Печка в блиндаже теплилась вполсилы.
— Как у них всё грамотно: печурка аккуратненькая, рядом ведро с водой, ведро с песком, запас дров, боеприпасы ровно разложены; сухо, тепло… Зимовать здесь собирались, что ли? То ли дело у нас! Вон разведчики твои, ящик со взрывчаткой чуть не на печку поставили. А смазка оружейная? На морозе так застывает, что затвор у трёхлинейки не передёрнешь! Спасибо танкисты научили керосином разбавлять, теперь хоть воевать можно. Надысь случай был у миномётчиков: открыли огонь с предельной дистанции, угол наклона стволов, естественно, минимальный. В одном расчёте боец, мину не обтерев, в ствол вбросил, а она в застывшей смазке как в дёгте увязла. Они недолго думая ствол отцепляют, переворачивают и об плиту опорную бздыньк! Комбат как увидел, у него аж будёновка дыбом встала. «Вы што ж, — говорит, — ироды, делаете?! Мина ж на боевом взводе! Щаз так бздынькнет, вся батарея к архистратигу Михаилу в караульную роту откомандируется!»
Пока я рассказывал, подбрасывая заодно дрова в печку, Таня расположилась поблизости и потянула меня к себе.
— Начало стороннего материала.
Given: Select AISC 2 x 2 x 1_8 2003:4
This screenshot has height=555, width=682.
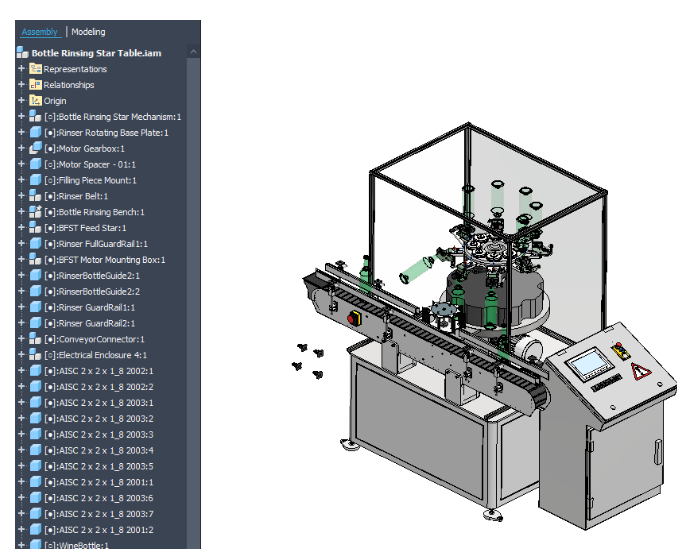Looking at the screenshot, I should click(105, 450).
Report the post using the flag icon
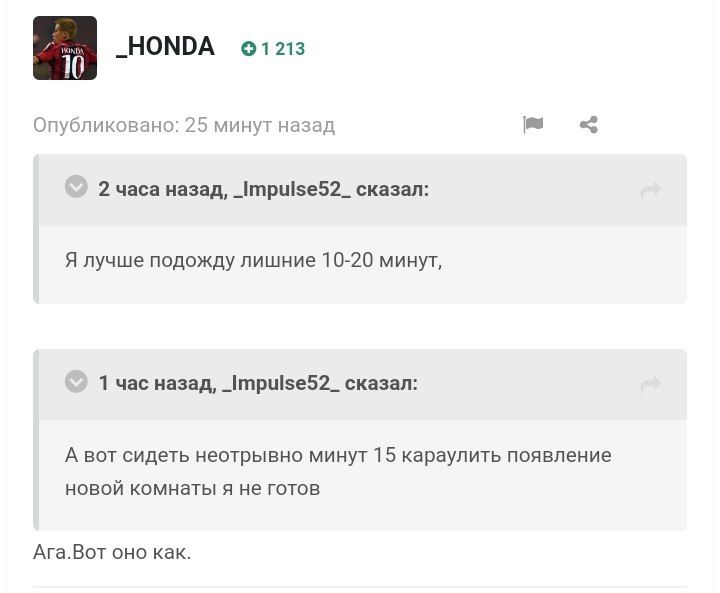720x593 pixels. (533, 124)
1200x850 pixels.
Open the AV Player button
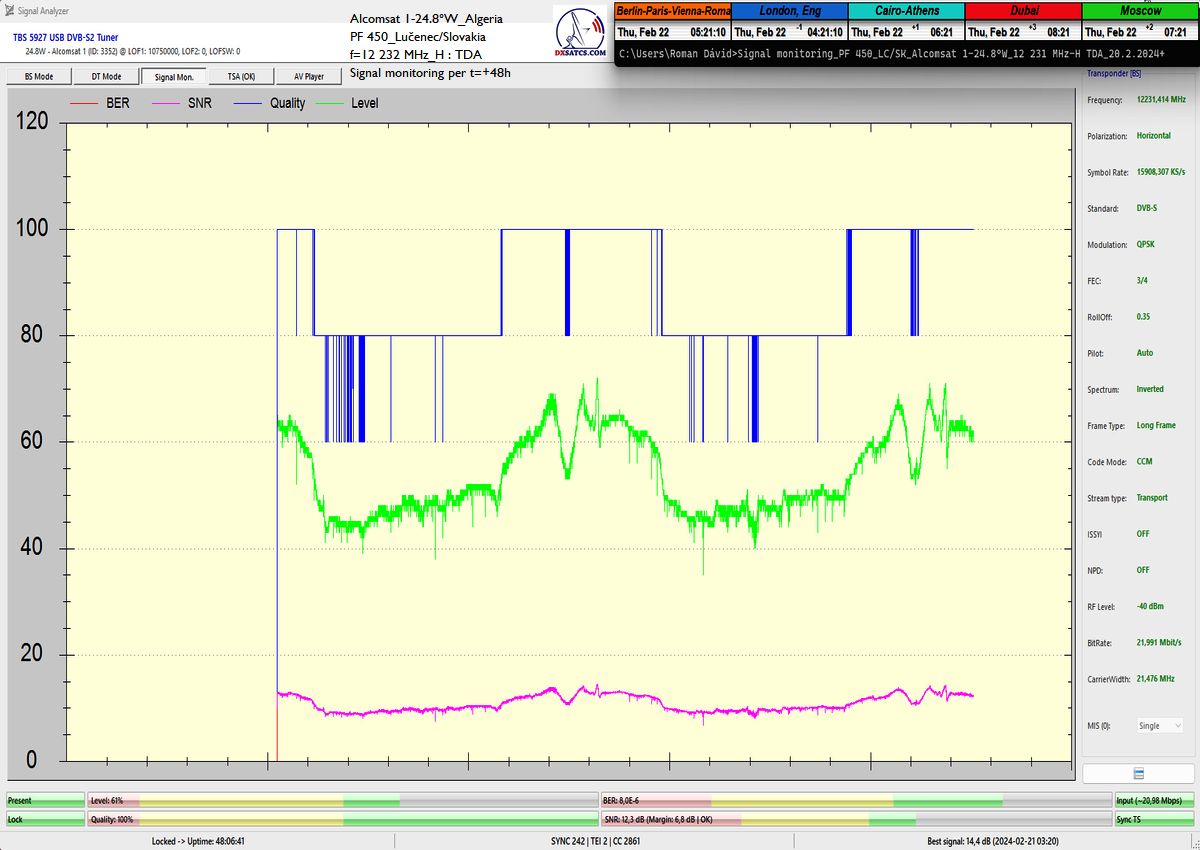[x=308, y=76]
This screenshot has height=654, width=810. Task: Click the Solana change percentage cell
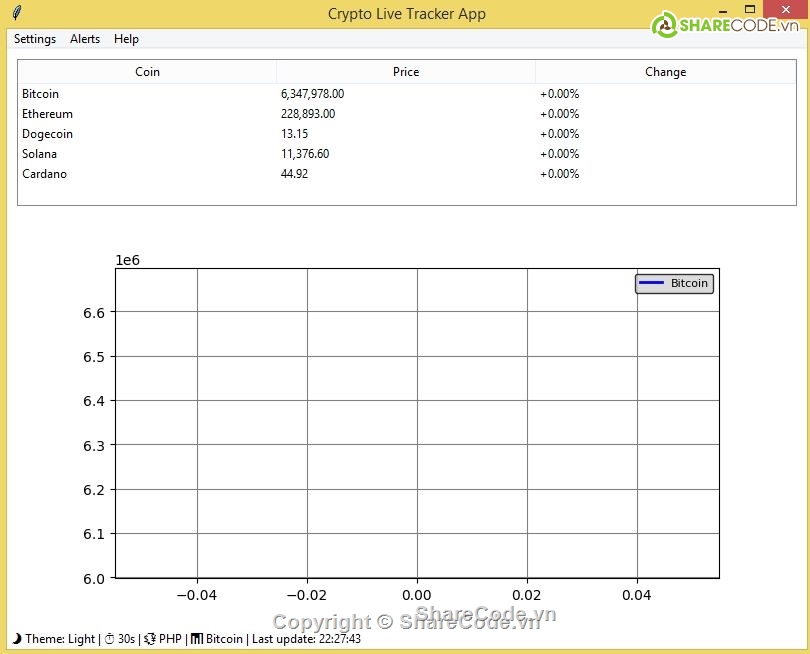(x=560, y=154)
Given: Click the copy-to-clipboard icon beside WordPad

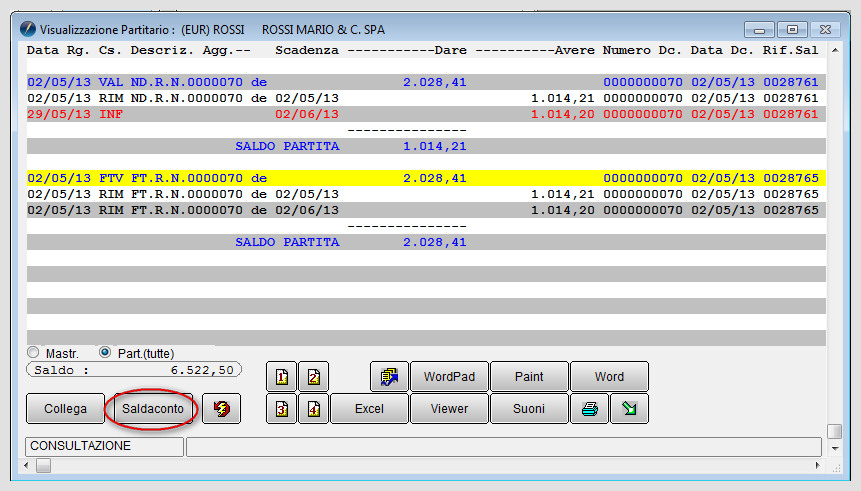Looking at the screenshot, I should (x=389, y=377).
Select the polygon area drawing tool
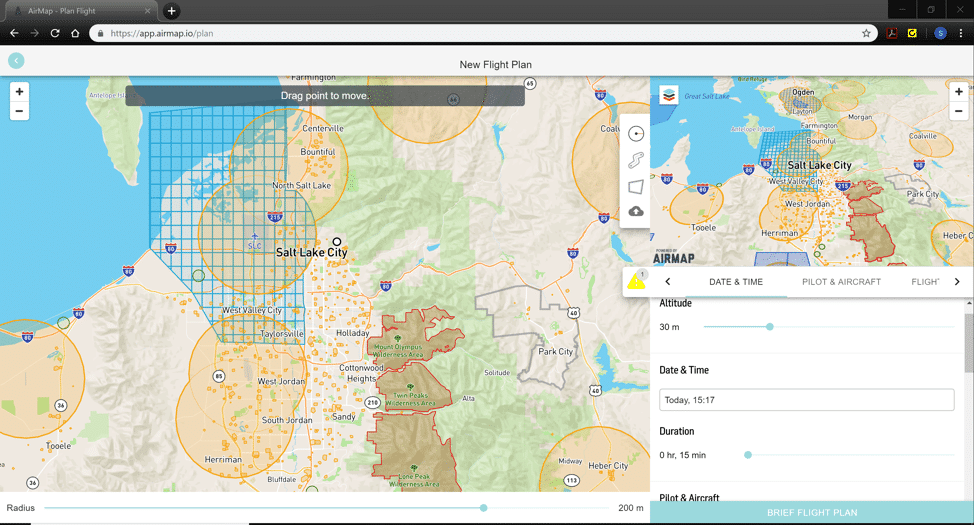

Глаза её блестели, словно два уральских изумруда, щёки порозовели, а губы, наливаясь цветом спелого граната, раскрылись в ожидании поцелуя…
— Вот кончится война, поженимся, а потом я в Москву поеду, мединститут закончу, там как раз в марте этого года военный факультет открылся… — мечтательно пропела Таня, натягивая гимнастёрку. — Воевать-то, поди, нам больше не с кем будет, а Миш?
— Разве что япошки снова полезут. С германцами-то мы замирились! А вот самураи вряд ли успокоятся. Захотят реванш взять. Впрочем, им ещё долго силы копить придётся, чтобы набраться смелости снова напасть. Мы к тому времени там такую армию сформируем, что пусть только сунутся! Халхин-Гол им детским утренником покажется!.. — язык мой стал заплетаться, и я не заметил, как уснул.
Танечка подбросила в печурку ещё дров и снова легла. Заснула почти мгновенно, тесно прижавшись ко мне спиной и положив голову на мою руку. Лёгкая улыбка блуждала на её губах.
— Господин майор, прибыл боец с донесением от командира первой роты 26-го батальона из района Савукоски, — доложил дежурный офицер.
— Зови, — хрипло произнёс Вильхо Ройнинен, протирая красные от хронического недосыпа глаза.
Выслушав и подробно расспросив посыльного обо всех подробностях боя, майор склонился над картой.
— Лейтенант, распорядитесь, чтобы юношу хорошенько накормили и пошлите кого-нибудь за капитаном Вяйняненом. У вас пять минут.
Вернувшись, офицер застал командира в той же самой задумчивой позе, в которой оставил его пять минут назад.